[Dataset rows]
>> START

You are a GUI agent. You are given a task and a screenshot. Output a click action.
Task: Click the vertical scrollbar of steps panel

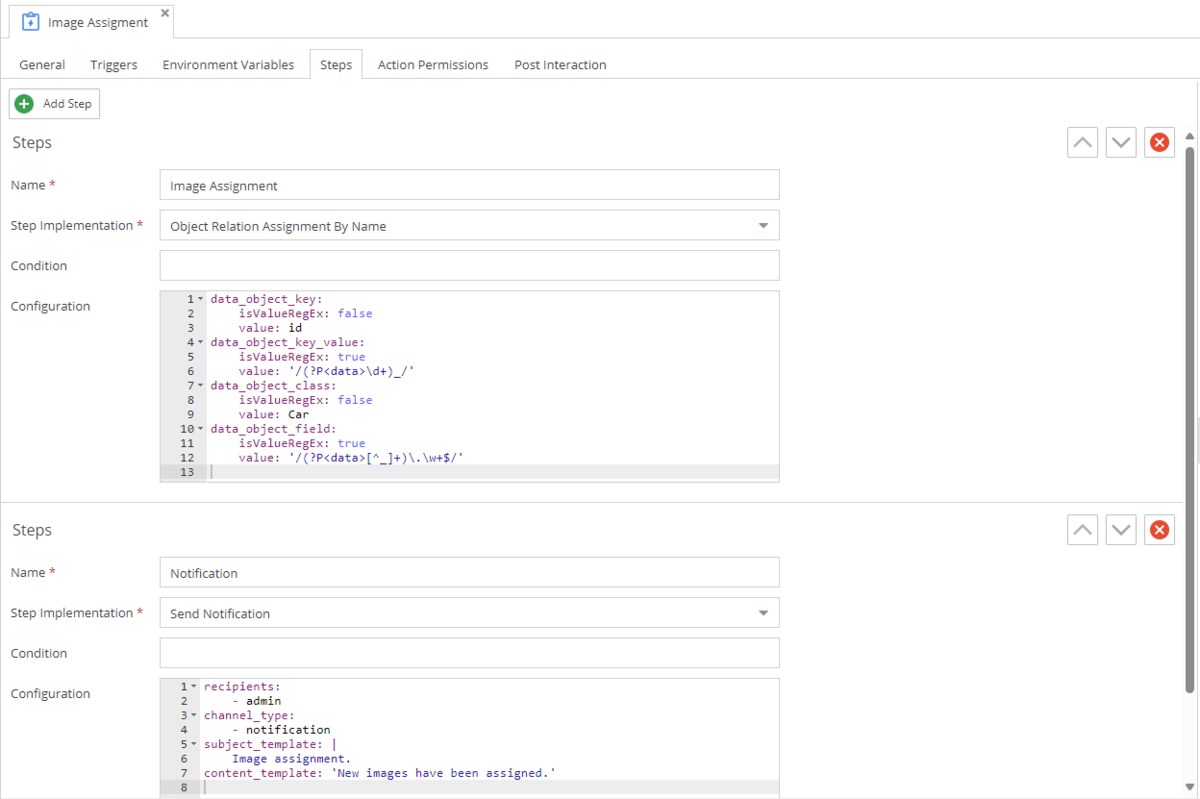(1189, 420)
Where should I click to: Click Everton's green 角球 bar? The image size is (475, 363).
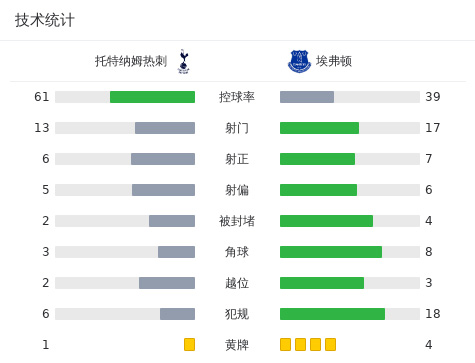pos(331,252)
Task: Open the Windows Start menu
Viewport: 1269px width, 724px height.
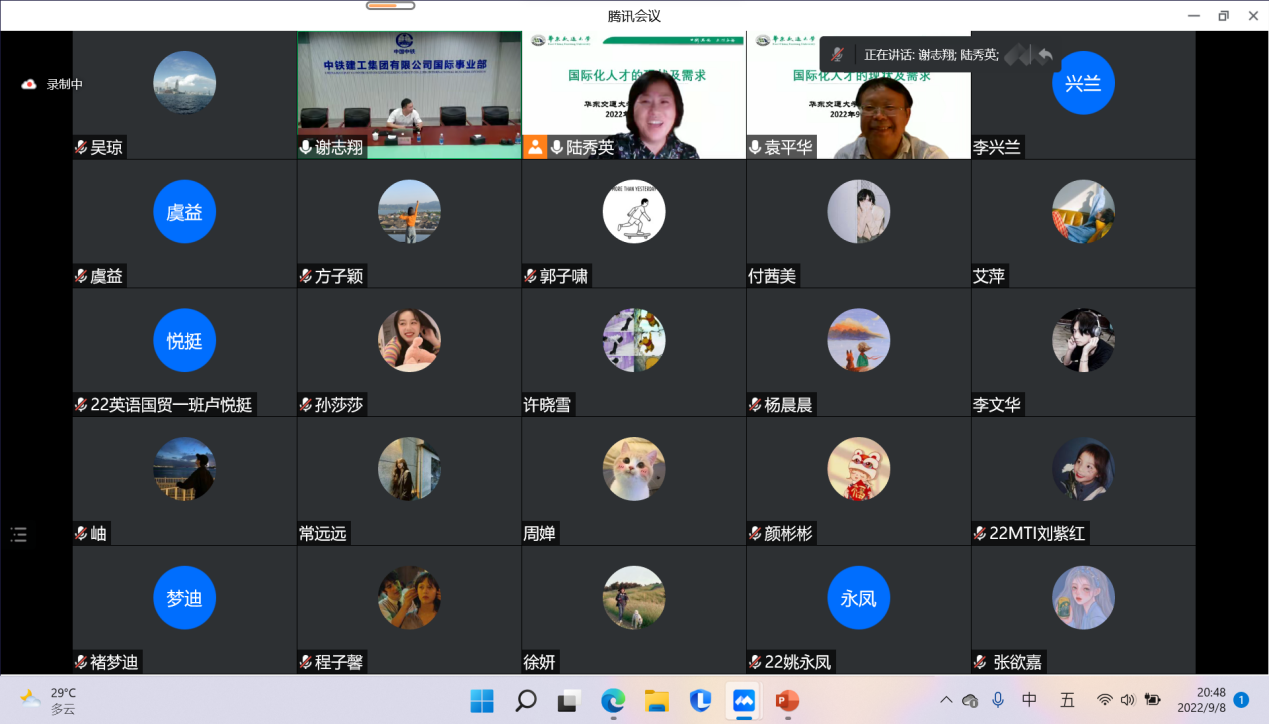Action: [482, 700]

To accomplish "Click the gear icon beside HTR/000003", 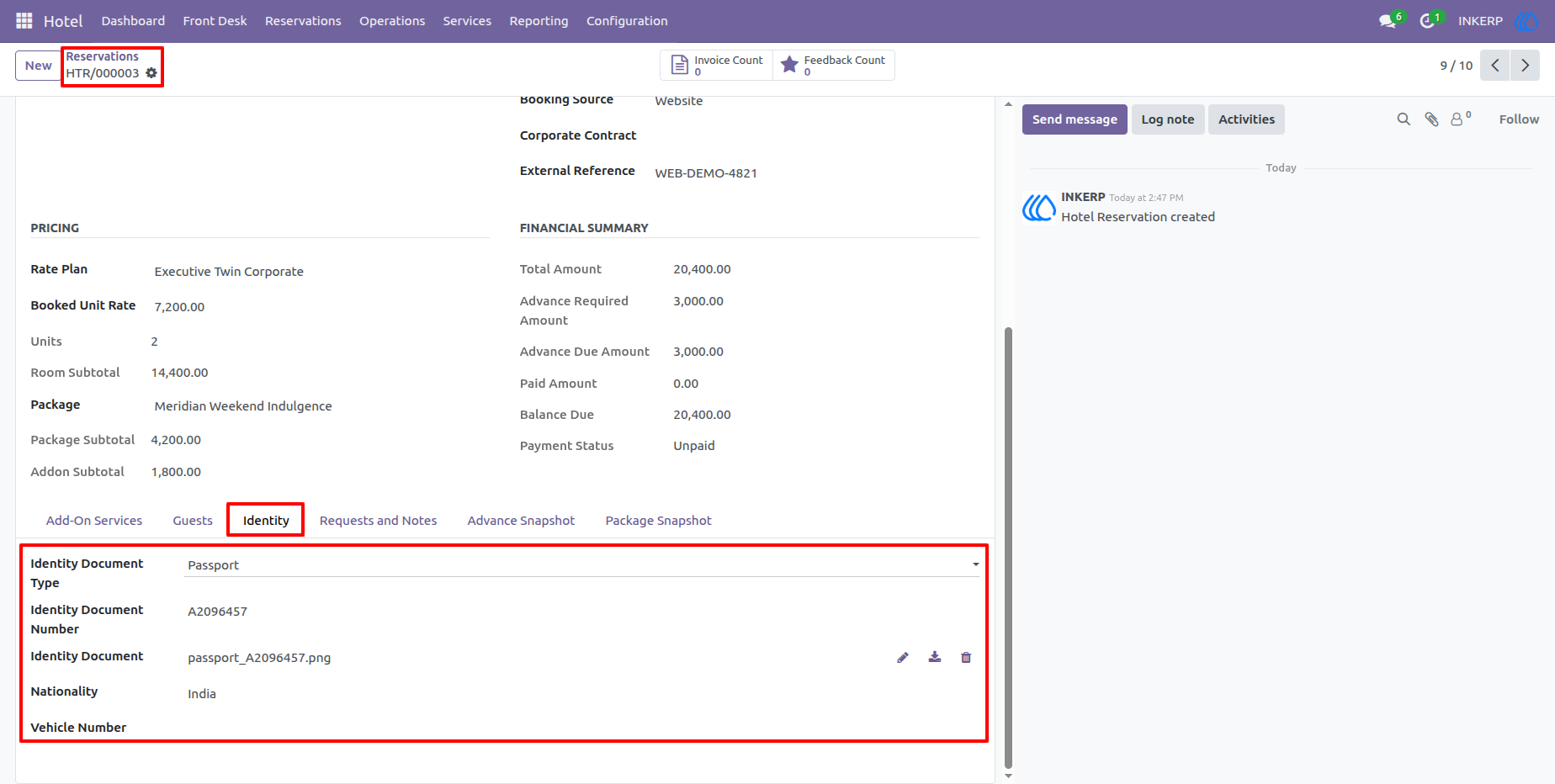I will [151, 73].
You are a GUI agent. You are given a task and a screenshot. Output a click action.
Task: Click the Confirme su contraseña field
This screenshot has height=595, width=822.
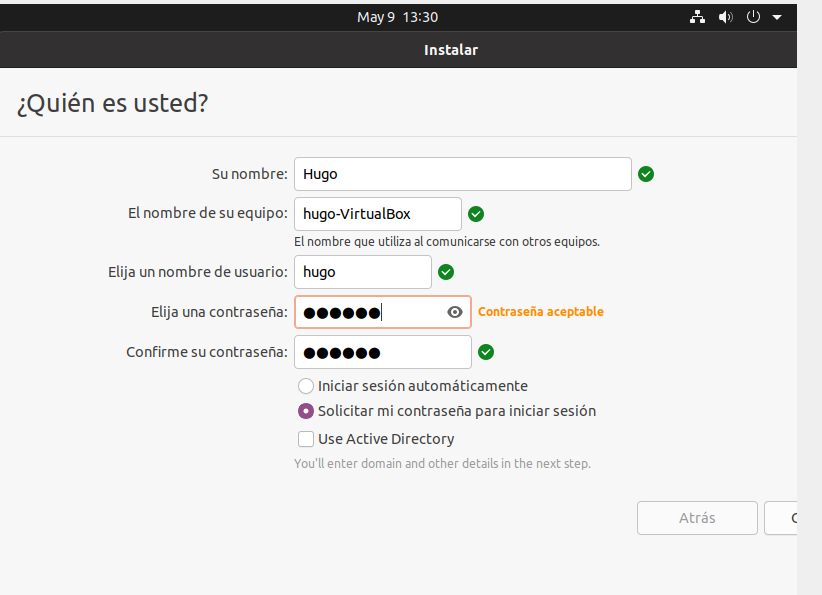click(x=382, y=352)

>> END
>> START

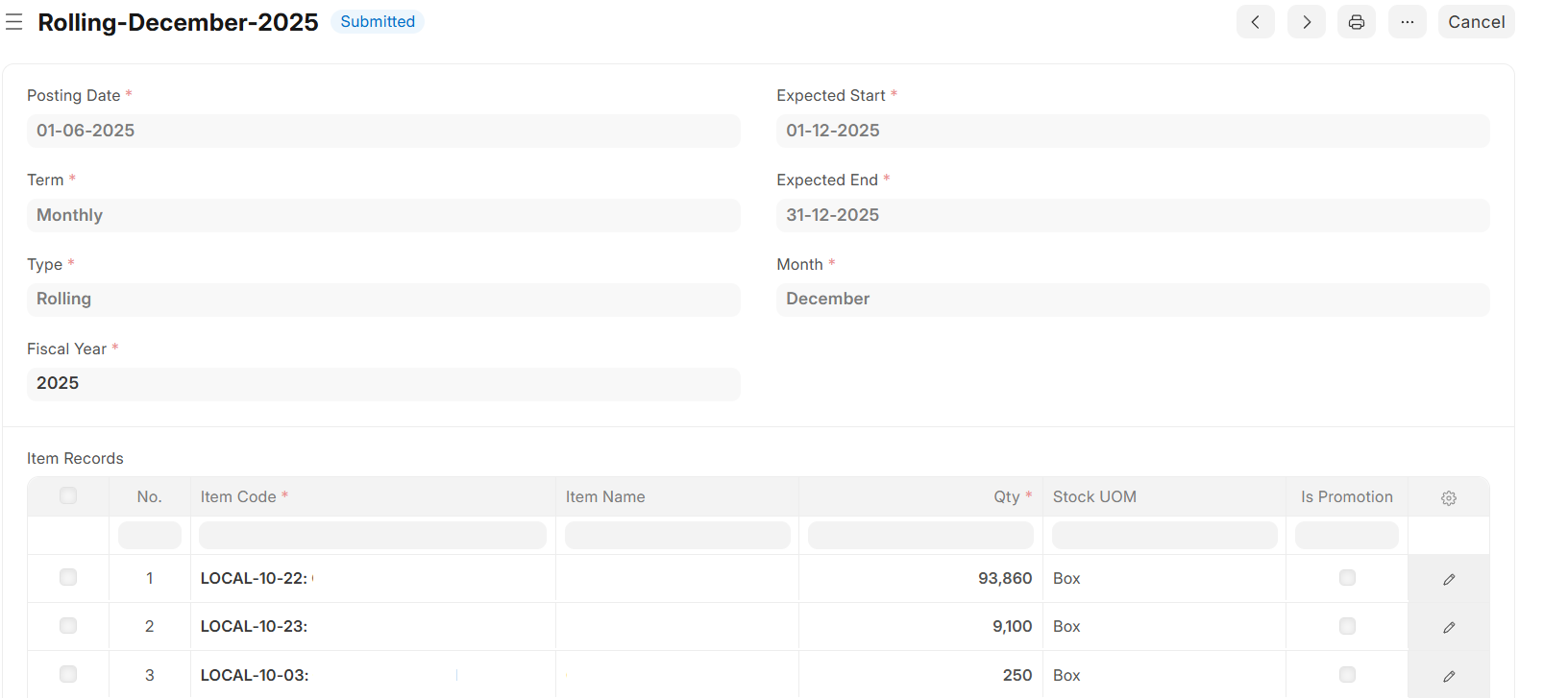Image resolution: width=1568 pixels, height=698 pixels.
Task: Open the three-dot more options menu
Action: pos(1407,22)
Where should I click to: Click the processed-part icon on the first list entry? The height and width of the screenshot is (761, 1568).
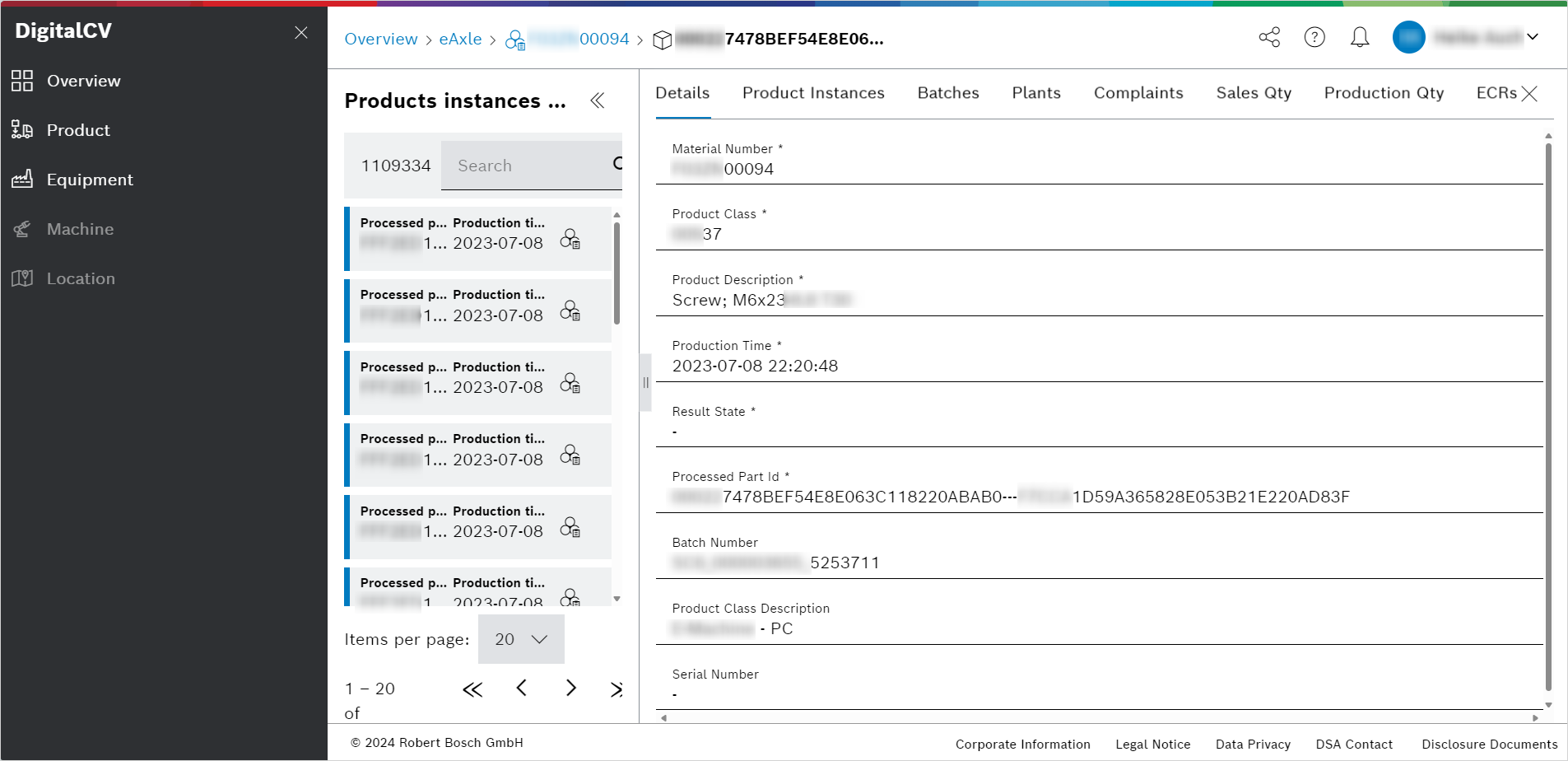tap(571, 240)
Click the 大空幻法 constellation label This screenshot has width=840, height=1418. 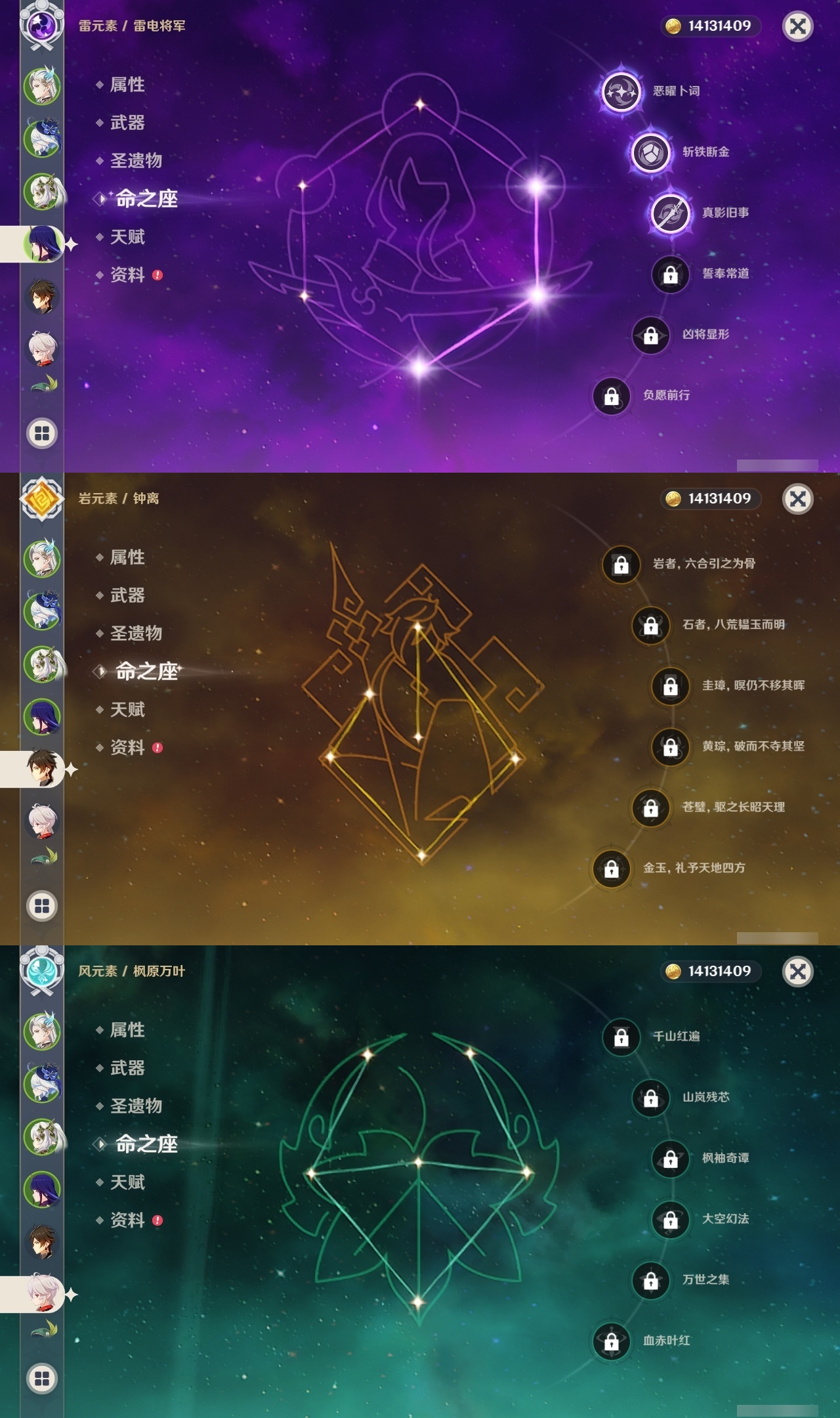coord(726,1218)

>> END

TASK PROMPT
Set down the records exactly as they appear, from the line containing "Where should I click to: Click Everton's" through the line containing "Action: [482, 700]", including both of those lines. Leave the pictures out of your answer.

RESPONSE TO THIS EXERCISE
Where should I click to: Click Everton's green 角球 bar? The image size is (475, 363).
pos(331,252)
Task: Open the Windows Start menu
Viewport: 1269px width, 724px height.
Action: [482, 700]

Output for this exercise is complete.